• _Directions for this task_
Please list every date or numerical quantity that appears in the antibiotic article below, quoting each as the article words it.

• _Document passage_
From rare soil microbe, new antibiotic candidate

Washington University in St. Louis

Demand for new kinds of antibiotics is surging, as drug-resistant and emerging infections are becoming an increasingly serious global health threat. Researchers are racing to reexamine certain microbes that serve as one of our most successful sources of therapeutics: the actinomycetes.

Scientists at Washington University in St. Louis and the University of Hawaii discovered a potential candidate for drug development from one such microbe, the soil bacterium known as Lentzea flaviverrucosa. They reported their findings in a study published the week of April 11 in the Proceedings of the National Academy of Sciences.

"Rare actinomycetes are an underexploited source of new bioactive compounds," said Joshua Blodgett, assistant professor of biology in Arts & Sciences, co-corresponding author of the new study. "Our genomics-based approach allowed us to identify an unusual peptide for future drug design efforts."

Actinomycetes produce bioactive components that form the basis for many clinically useful drugs, especially antibiotics and anticancer agents. Since the 1940s, pharmaceutical companies have analyzed many common actinomycetes to see what they might produce. Today, about two-thirds of all antibiotics used in hospitals and clinics are derived in part from actinomycetes.

But some of these microbes — known as the rare actinomycetes — have been catalogued but not extensively studied so far.

• _Material provided_
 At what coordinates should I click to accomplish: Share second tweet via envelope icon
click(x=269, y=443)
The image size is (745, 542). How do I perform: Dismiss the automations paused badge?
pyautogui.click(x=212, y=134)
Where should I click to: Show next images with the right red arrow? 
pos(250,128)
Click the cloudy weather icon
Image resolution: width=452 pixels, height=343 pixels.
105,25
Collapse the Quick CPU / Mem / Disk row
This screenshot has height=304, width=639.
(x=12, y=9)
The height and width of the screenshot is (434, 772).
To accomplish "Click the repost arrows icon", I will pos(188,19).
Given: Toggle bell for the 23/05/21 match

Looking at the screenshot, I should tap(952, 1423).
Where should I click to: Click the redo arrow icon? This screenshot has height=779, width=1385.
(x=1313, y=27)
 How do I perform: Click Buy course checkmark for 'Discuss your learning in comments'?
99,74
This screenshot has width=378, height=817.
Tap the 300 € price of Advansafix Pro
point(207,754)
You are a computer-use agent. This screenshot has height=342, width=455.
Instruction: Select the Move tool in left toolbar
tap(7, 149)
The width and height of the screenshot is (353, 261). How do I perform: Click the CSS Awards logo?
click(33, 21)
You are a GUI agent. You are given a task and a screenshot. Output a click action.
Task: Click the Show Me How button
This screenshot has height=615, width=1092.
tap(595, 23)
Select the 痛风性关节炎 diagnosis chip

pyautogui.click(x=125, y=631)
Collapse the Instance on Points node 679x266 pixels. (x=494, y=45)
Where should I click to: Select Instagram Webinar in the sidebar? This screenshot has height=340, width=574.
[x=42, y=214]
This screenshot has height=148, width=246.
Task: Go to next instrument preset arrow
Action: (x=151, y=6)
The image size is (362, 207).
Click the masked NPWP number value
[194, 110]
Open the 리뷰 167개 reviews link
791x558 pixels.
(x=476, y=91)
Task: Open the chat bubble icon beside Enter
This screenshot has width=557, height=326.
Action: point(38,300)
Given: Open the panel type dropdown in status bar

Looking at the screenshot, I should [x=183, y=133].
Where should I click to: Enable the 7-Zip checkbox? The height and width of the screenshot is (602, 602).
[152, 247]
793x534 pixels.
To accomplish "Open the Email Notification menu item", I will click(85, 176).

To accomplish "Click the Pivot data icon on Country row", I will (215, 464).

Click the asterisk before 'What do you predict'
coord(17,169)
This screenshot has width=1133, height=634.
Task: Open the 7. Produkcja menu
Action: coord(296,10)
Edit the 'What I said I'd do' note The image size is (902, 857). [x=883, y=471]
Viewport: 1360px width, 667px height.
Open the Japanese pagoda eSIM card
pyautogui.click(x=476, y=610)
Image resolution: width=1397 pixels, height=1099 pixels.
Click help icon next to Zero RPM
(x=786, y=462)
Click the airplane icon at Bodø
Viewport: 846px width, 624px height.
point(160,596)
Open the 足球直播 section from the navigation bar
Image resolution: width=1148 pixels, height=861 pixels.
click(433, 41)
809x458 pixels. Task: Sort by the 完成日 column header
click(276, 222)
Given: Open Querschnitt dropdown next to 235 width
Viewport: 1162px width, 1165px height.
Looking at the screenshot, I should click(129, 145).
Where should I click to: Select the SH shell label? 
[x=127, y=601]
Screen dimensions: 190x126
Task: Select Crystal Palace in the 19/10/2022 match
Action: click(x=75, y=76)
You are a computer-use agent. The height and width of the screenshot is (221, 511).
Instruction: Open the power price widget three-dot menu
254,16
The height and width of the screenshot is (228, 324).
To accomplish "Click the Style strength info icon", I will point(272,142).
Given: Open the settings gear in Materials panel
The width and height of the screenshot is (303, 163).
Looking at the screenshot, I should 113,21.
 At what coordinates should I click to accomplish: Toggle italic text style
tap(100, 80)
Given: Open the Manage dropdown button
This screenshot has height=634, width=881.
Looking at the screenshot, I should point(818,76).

• _Task answer_
- the week of April 11
- the 1940s
- about two-thirds